§ **Your objective**: Write out the data exactly from its first line onward, ending with the line in which "You are a computer-use" appears.

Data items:

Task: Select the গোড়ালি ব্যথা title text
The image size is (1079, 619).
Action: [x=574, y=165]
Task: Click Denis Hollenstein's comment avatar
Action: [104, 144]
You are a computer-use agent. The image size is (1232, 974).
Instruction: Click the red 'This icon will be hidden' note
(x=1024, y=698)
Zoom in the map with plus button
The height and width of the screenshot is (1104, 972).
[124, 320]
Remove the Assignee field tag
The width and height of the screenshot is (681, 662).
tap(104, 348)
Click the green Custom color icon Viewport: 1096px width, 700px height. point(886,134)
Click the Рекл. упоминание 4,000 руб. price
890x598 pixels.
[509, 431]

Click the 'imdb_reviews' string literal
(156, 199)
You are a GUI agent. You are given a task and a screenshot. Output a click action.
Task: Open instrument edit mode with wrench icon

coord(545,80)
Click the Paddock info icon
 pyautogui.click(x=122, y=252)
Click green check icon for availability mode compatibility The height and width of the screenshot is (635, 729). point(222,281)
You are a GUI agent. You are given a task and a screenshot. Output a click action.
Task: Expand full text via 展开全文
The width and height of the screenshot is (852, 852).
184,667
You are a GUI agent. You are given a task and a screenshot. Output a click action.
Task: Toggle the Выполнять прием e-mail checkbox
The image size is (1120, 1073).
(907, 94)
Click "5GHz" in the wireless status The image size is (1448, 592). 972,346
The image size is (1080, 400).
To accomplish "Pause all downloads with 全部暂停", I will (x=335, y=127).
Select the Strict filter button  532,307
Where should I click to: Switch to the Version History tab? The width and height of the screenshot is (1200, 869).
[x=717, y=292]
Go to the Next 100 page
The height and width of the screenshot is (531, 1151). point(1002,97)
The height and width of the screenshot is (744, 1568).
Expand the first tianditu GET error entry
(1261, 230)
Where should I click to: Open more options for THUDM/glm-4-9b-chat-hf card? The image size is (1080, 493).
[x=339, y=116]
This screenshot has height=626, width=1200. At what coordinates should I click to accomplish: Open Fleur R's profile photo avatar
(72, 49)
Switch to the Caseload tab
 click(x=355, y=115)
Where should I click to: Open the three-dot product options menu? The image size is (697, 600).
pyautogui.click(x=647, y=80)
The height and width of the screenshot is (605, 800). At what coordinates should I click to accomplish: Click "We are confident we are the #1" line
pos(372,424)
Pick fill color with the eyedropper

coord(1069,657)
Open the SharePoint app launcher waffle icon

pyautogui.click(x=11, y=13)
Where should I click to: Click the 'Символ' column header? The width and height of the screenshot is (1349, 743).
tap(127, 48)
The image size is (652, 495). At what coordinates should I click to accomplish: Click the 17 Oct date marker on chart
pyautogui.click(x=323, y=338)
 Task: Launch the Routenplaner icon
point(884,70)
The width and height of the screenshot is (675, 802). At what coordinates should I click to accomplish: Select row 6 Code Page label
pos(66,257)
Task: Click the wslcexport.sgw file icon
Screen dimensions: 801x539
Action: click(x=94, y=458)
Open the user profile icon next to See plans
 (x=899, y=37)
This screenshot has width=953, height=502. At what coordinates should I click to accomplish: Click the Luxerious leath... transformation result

§ **Reply to the exercise**:
Task: Select the গোড়ালি ব্যথা title text
The image size is (1079, 619).
Action: [x=574, y=165]
Task: Click Denis Hollenstein's comment avatar
Action: [104, 144]
You are a computer-use agent. The image size is (1232, 974).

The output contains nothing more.